YEARS AGO FOR SEPT. 25


Today is Tuesday, Sept. 25, the 268th day of 2018. There are 97 days left in the year.

ASSOCIATED PRESS

On this date in:

1690: One of the earliest American newspapers, Publick Occurrences, publishes its first – and last – edition in Boston.

1775: American Revolutionary War hero Ethan Allen is captured by the British as he leads an attack on Montreal.

1789: The first U.S. Congress adopts 12 amendments to the Constitution and sends them to the states for ratification. (Ten of the amendments become the Bill of Rights.)

1957: Nine black students who’d been forced to withdraw from Central High School in Little Rock, Ark., because of unruly white crowds are escorted to class by members of the U.S. Army’s 101st Airborne Division.

1981: Sandra Day O’Connor is sworn in as the first female justice on the Supreme Court.

2008: Republican John McCain and Democrat Barack Obama sit down with President George W. Bush at the White House to discuss a multibillion-dollar Wall Street bailout plan, but the session, which also included top congressional leaders, devolves into what the McCain campaign described as a “contentious shouting match.”

2017: Former congressman Anthony Weiner is sentenced to 21 months behind bars for illicit online contact with a 15-year-old girl.

VINDICATOR FILES

1993: Striking Youngstown teachers reduce their salary demands, seeking an increase in a teacher’s base pay from $20,662 to $27,679 over three years. They had sought a base pay of $31,577 while the board is offering $22,780.

Mill Creek Metropolitan Park District hires Mahoning River Basin Hydrologic Environment Research, a nonprofit YSU civil-engineering research company, to determine the best way of dredging Lake Newport.

Stephen J. Yovich Jr., Trumbull County’s director of environmental health, asks the Ohio Environmental Protection Agency to investigate the extent and source of pollution in a McKinley Heights creek near Robbins Avenue and U.S. Route 422.

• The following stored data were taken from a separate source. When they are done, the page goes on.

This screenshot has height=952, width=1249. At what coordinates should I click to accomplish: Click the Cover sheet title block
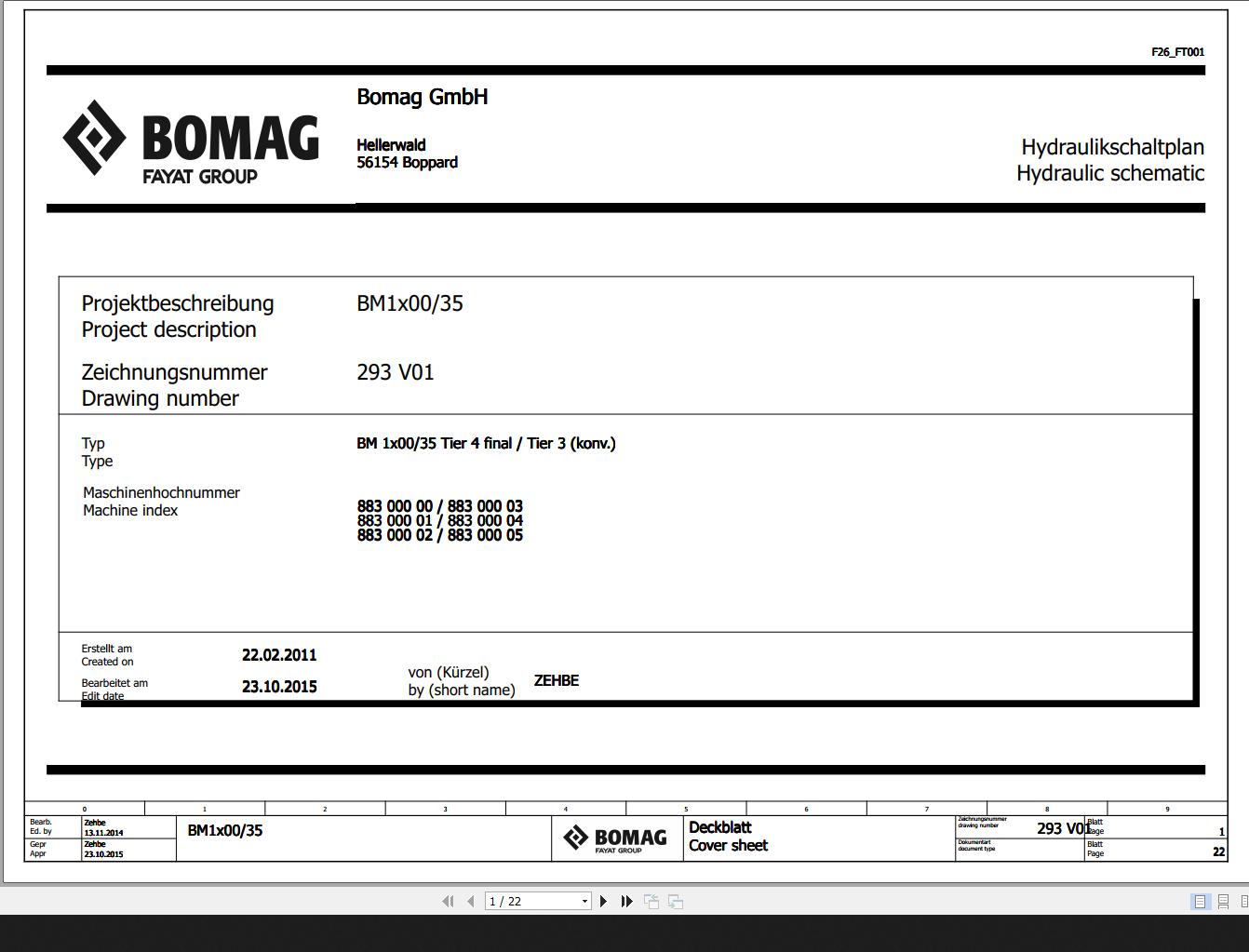click(x=728, y=846)
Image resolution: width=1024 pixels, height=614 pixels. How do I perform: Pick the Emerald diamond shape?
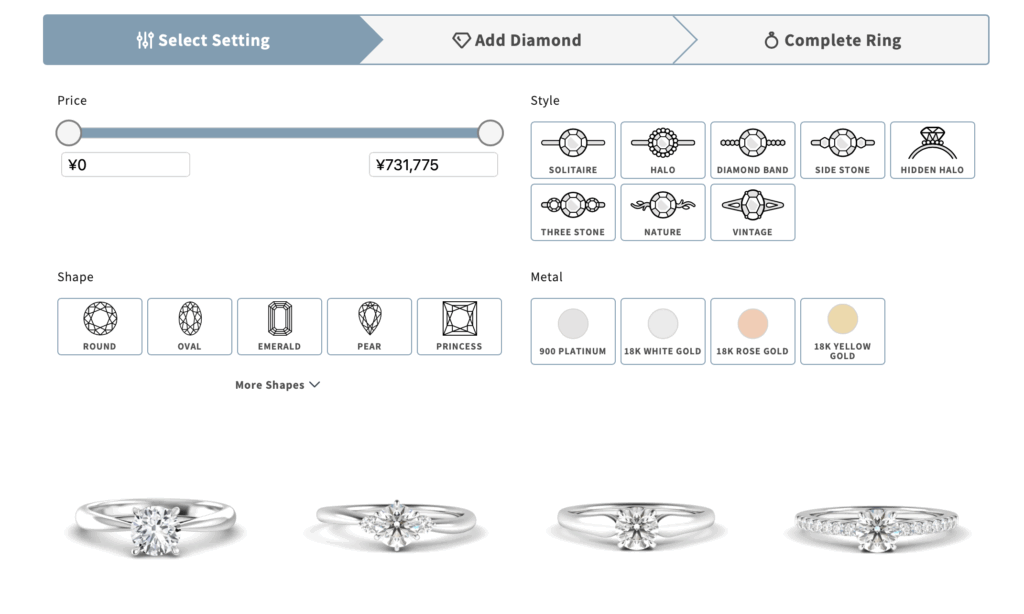280,327
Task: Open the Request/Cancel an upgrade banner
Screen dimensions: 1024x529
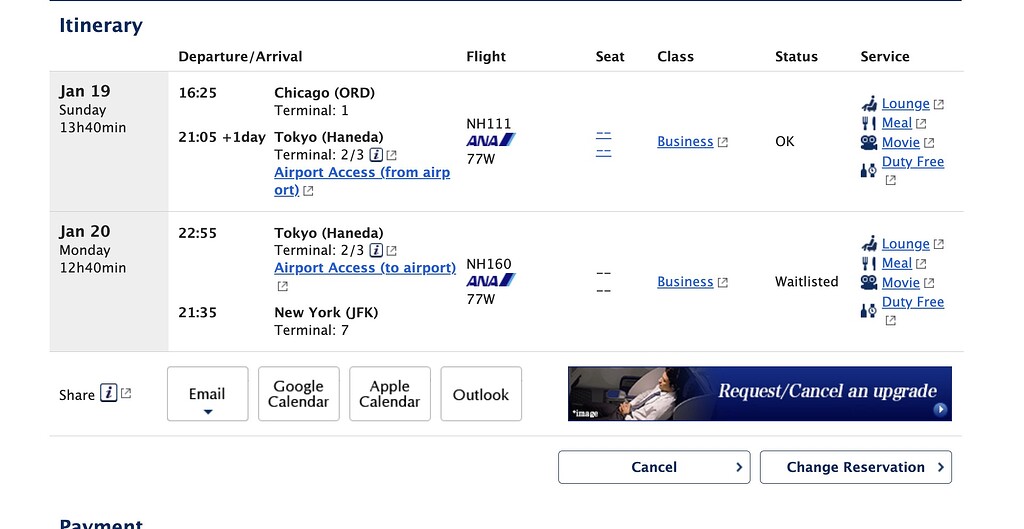Action: coord(759,393)
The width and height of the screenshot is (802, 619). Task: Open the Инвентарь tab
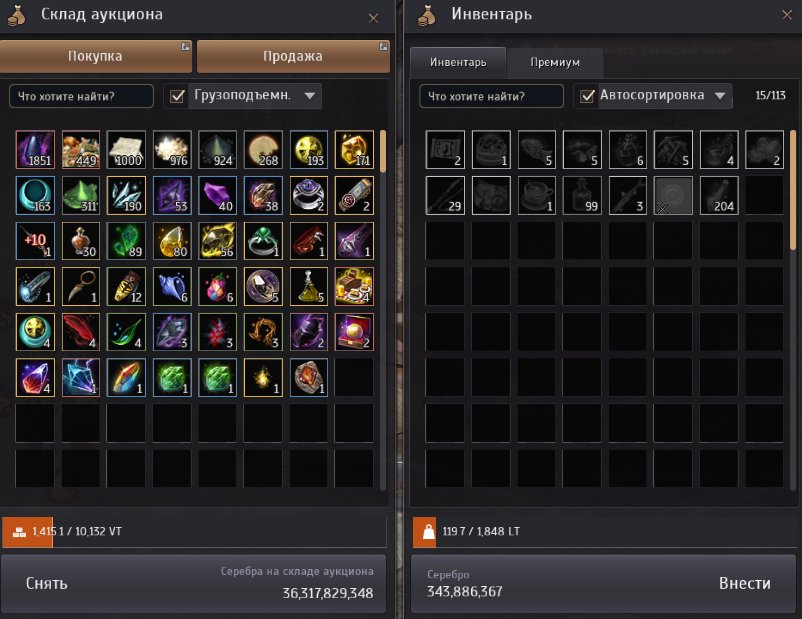click(x=458, y=62)
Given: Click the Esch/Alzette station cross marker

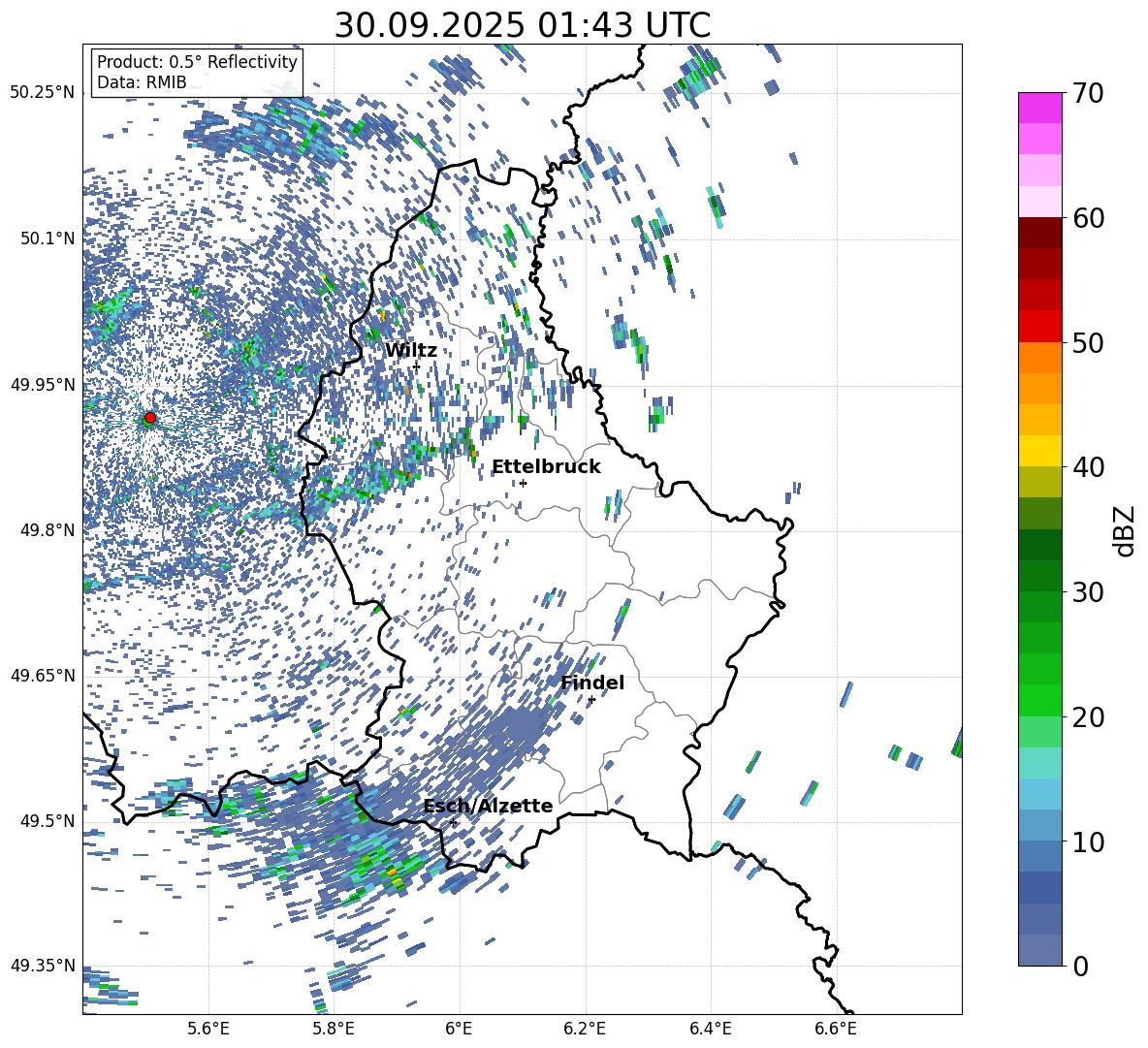Looking at the screenshot, I should (453, 822).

1978: Jameson Memorial Hospital in New Castle, Pa., announces plans to renovate all 254 patient rooms.

With the opening of fall classes at Youngstown State University, it appears that enrollment will be in the range of 15,500 and 15,800, close to that of last fall, President John J. Coffelt reports.

Youngstown State University Penguins explode for seven touchdowns in two quarters to batter Ashland College, 58-7, and remain unbeaten for the season.

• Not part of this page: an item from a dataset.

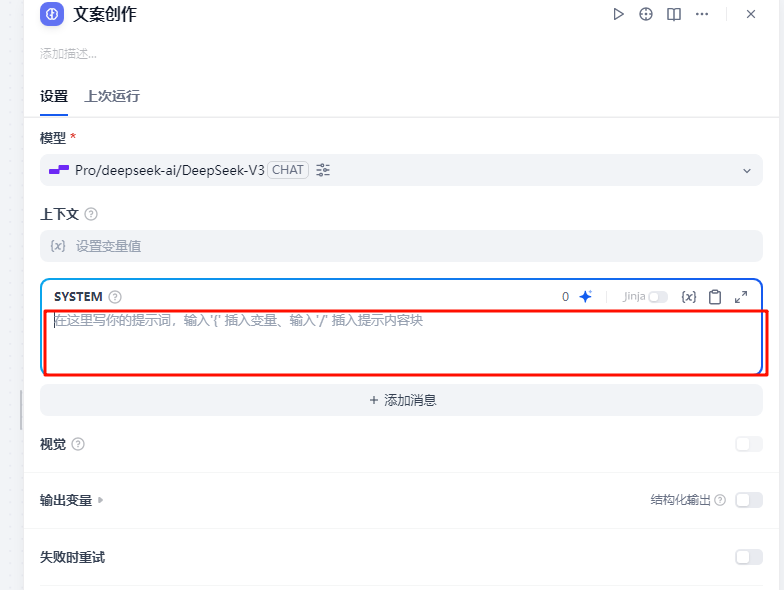Enable 结构化输出 toggle
This screenshot has width=784, height=590.
tap(748, 500)
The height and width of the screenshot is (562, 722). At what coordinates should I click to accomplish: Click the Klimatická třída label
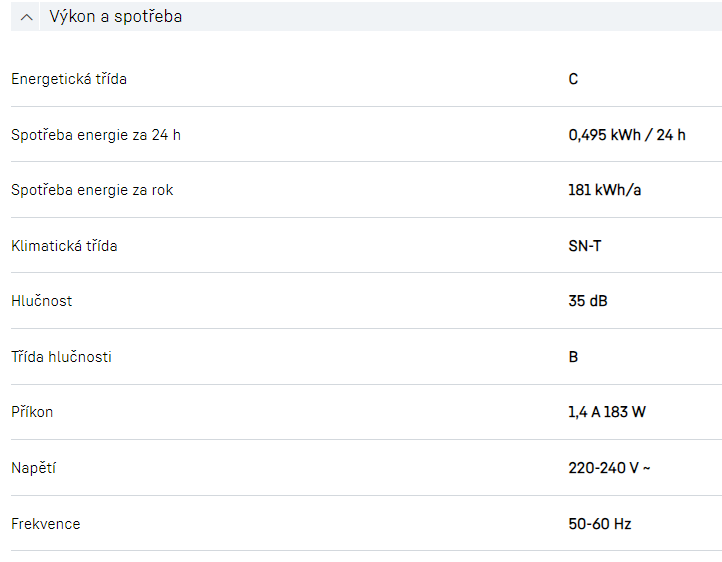[x=64, y=246]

1968: John M. Hudzik, a YSU professor and president of Youngstown City Council, says “No free society can exist unless it has an intelligent electorate for the foundation of democracy rests in our educational process.” Hudzik is vice chairman of a campaign for passage of a Youngstown school levy.

A sudden thunderstorm lashed sections of Youngstown with heavy rain and powerful wind gusts disrupting power in scattered sections. A heavy tree demolished a two-car garage owned by Irwin Klein of Selma Avenue.

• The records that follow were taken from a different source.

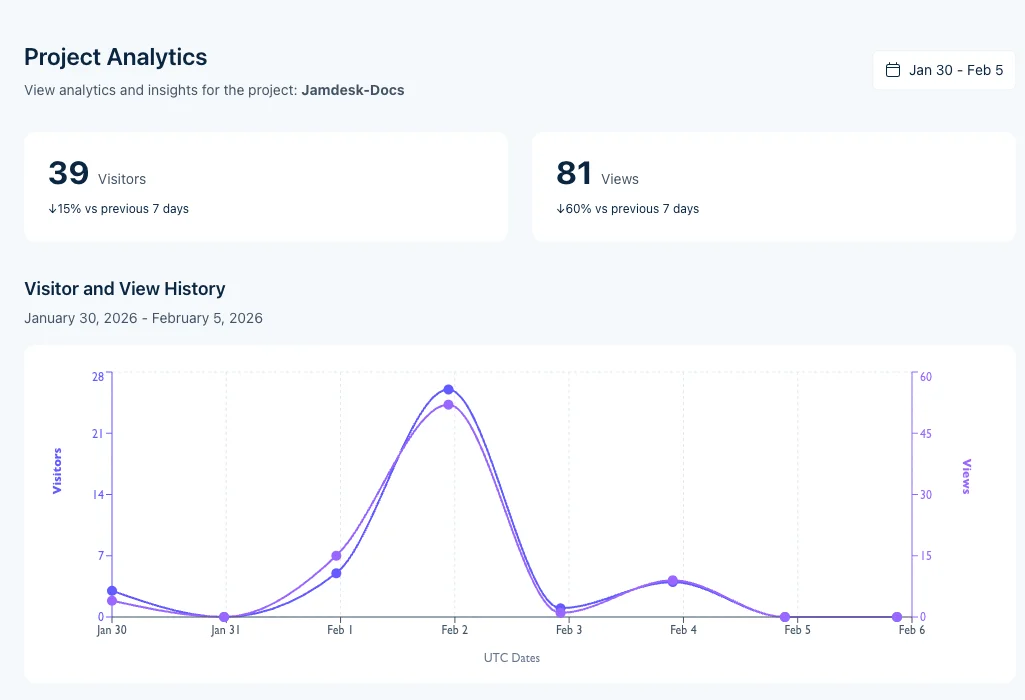Click the Feb 1 visitors data point
This screenshot has width=1025, height=700.
[x=337, y=555]
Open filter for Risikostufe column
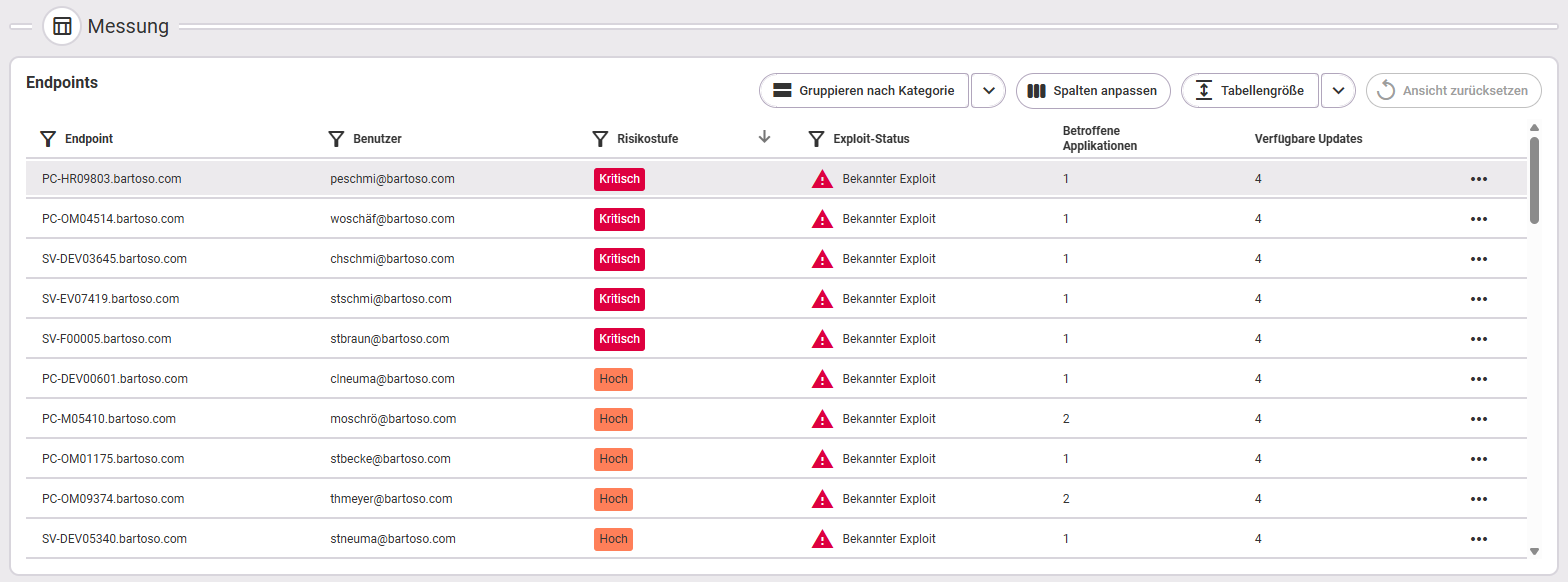 point(600,139)
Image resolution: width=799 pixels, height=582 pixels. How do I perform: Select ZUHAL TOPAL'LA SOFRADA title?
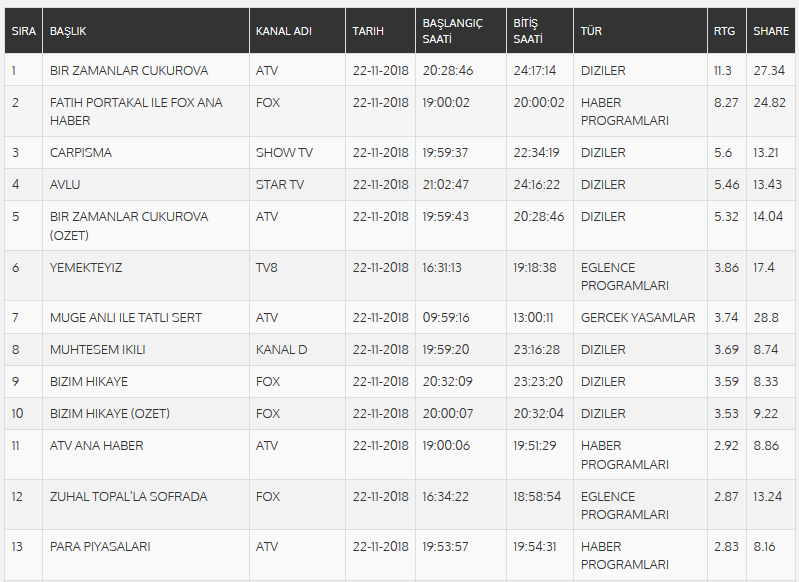[128, 497]
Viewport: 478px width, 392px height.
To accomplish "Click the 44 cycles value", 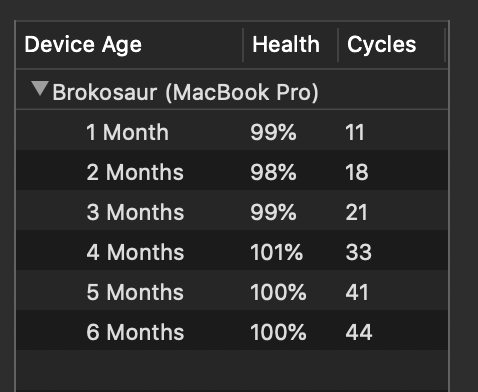I will (359, 332).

The Hungarian Freedom Fighters of Cleveland endorses former Alabama Gov. George Wallace for president, saying he is the only candidate who “will save America from anarchy and turn back the Communist tide.”

1943: Mrs. Ernest Heller and Mrs. George Finnegan are members of the women’s WAVES unit of Navy Citizens’ Committee, which will help enlist girls for the Youngstown WAVES Victory Platoon.

Both Youngstown mayoral candidates, Democrat Ralph O’Neill and Republican Arthur Williams, declare they can live on the mayor’s salary of $7,200 a year and will take no racket money.

Sparked by Tony Siciliano, Bob Frederick and Frank Ferrare, Chaney High’s grid machine takes advantage of two golden opportunities to score in the opening and closing frames and hand Niles McKinley a 13-0 defeat.